What you will do: Return each line of the entries below that contains the word "accomplish". Letter case counts when matching.

Material:
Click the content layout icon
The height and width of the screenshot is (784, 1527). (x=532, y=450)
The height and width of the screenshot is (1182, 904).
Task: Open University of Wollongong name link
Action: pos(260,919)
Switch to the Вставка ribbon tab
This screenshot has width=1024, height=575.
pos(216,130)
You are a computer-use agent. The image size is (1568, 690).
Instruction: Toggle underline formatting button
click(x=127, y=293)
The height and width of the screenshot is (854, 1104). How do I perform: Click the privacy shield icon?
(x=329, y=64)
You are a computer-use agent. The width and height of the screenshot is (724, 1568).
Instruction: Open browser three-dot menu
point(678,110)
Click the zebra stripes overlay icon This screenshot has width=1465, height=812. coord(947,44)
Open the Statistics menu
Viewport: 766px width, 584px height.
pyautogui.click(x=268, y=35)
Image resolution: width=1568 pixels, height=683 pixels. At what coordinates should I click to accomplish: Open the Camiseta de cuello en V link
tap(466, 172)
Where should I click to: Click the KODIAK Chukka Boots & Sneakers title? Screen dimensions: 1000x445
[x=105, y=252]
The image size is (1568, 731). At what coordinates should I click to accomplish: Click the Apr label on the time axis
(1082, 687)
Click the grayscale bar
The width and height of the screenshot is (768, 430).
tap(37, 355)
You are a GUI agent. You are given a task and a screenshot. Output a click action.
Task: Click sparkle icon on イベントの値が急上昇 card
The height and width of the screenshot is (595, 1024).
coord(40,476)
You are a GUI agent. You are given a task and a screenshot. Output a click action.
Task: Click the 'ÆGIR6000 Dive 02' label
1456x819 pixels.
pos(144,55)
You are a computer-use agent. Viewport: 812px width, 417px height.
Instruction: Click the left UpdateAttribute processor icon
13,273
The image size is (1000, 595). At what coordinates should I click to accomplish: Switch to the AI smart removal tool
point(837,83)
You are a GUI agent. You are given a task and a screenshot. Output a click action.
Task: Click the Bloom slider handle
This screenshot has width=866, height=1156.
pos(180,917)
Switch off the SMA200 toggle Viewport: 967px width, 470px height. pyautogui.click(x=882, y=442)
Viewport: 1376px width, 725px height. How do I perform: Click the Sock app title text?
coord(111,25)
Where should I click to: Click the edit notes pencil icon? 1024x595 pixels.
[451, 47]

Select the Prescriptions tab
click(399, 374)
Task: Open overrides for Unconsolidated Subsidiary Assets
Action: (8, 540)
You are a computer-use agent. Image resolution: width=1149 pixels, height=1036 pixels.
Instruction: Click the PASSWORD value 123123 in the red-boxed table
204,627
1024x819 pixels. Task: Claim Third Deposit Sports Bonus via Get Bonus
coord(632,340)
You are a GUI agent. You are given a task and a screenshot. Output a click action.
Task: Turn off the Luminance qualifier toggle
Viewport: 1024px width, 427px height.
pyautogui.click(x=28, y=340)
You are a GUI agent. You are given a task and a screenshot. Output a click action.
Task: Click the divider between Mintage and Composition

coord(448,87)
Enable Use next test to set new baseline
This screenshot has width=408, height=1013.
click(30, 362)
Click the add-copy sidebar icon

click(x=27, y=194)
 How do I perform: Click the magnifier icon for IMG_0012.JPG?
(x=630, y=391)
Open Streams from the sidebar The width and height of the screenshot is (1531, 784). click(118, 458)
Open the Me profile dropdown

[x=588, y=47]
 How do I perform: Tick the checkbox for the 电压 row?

Exercise output:
Image resolution: width=1568 pixels, height=683 pixels. At what coordinates should I click to accomplish: Open the Camiseta de cuello en V link
The image size is (1568, 731). At what coordinates should I click to accomplish: Click the Apr label on the time axis
The image size is (1000, 595). At what coordinates should I click to accomplish: Switch to the AI smart removal tool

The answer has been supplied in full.